Here are the sizes and timings for the cores when mapped to a Xilinx UltraScale Kintex device (speed grade -3) with Vivado 2017.3. This evaluation also includes the Rocket “TinyConfig” core for size comparison:
Name | LUTs | Rel | Rel+G | Max Freq. |
---|---|---|---|---|
bextdep64g3 | 774 | 0.80 | 0.80 | 451 MHz |
bextdep64p3 | 675 | 0.70 | 0.90 | 462 MHz |
bextdep64g2 | 762 | 0.79 | 0.79 | 430 MHz |
bextdep64p2 | 678 | 0.70 | 0.91 | 406 MHz |
bextdep64g1 | 854 | 0.89 | 0.89 | 277 MHz |
bextdep64p1 | 733 | 0.76 | 0.96 | 285 MHz |
bextdep64sh | 553 | 0.57 | 0.78 | 351 MHz |
bextdep64sb | 437 | 0.45 | 0.66 | 543 MHz |
bextdep64sn | 314 | 0.33 | 0.53 | 668 MHz |
bextdep64sx | 309 | 0.32 | 0.52 | 421 MHz |
bextdep64go | 195 | 0.20 | 0.20 | 1189 MHz |
vscalealu64 | 964 | 1.00 | 1.00 | 713 MHz |
Name | LUTs | Rel | Rel+G | Max Freq. |
---|---|---|---|---|
bextdep32g3 | 322 | 0.75 | 0.75 | 521 MHz |
bextdep32p3 | 279 | 0.65 | 0.84 | 537 MHz |
bextdep32g2 | 318 | 0.74 | 0.74 | 497 MHz |
bextdep32p2 | 276 | 0.64 | 0.83 | 497 MHz |
bextdep32g1 | 370 | 0.86 | 0.86 | 350 MHz |
bextdep32p1 | 283 | 0.66 | 0.85 | 352 MHz |
bextdep32sb | 263 | 0.61 | 0.80 | 545 MHz |
bextdep32sn | 168 | 0.39 | 0.58 | 686 MHz |
bextdep32sx | 158 | 0.37 | 0.56 | 427 MHz |
bextdep32go | 83 | 0.19 | 0.19 | 1116 MHz |
vscalealu32 | 431 | 1.00 | 1.00 | 819 MHz |
tinyrocket | 4280 | 9.93 | ----- | 211 MHz |
All cores implement the same interface (XLEN=32 or XLEN=64):
input clock, reset; input din_valid; output din_ready; input [ 1:0] din_mode; input [XLEN-1:0] din_value; input [XLEN-1:0] din_mask; output dout_valid; input dout_ready; output [XLEN-1:0] dout_result;
The din*
signals are a valid/ready-style input stream. Data is transferred in to the core in cycles where valid and ready are high. The core will raise ready when it is ready to receive data without waiting for an external valid signal, and ready is guaranteed to stay high until a transfer happens (or the core is reset).
The dout*
signals are a valid/ready-style output stream. Data is transferred out of the core in cycles where valid and ready are high. The core will raise valid when it is ready to transmit data without waiting for an external ready signal, and valid is guaranteed to stay high until a transfer happens (or the core is reset).

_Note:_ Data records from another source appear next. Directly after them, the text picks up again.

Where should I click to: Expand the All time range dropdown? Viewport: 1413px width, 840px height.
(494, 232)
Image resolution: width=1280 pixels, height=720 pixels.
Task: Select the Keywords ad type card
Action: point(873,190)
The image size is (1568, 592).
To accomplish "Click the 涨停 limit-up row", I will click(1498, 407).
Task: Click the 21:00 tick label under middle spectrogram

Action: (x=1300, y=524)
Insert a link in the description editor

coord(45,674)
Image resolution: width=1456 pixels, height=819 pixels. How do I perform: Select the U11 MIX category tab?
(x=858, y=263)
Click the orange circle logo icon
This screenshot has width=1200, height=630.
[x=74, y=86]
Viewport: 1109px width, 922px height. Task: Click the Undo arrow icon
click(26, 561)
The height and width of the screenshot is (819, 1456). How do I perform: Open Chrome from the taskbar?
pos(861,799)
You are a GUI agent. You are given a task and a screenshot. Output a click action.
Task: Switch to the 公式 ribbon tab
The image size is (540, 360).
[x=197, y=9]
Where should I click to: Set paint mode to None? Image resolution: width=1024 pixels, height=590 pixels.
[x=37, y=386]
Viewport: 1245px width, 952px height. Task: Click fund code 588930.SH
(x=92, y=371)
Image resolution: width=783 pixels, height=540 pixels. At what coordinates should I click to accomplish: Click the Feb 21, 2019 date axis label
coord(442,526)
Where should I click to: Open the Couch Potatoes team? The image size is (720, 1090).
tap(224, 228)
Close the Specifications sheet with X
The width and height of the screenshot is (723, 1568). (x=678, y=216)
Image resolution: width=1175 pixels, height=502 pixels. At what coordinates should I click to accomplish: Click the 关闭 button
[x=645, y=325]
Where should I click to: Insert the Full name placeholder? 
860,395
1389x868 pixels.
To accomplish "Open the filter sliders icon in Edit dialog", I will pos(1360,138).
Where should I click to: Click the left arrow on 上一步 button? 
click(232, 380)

The assigned values for din_mode
are (GREV mode is only valid for cores with GREV support):
Mode | Description |
---|---|
2'b00 | BEXT |
2'b01 | BDEP |
2'b10 | GREV |
2'b11 | reserved |
All cores have FFs near the dout_result
output, but may borrow from the timing path of the incomming din_mode
, din_value
, and din_mask
signals.
Because the P in PEXT/PDEP stands for parallel and thus implies a certain implementation. That's just bad ISA naming. Imo an instruction name should describe what the instruction is doing, but leave it to the implementation to decide how to do it.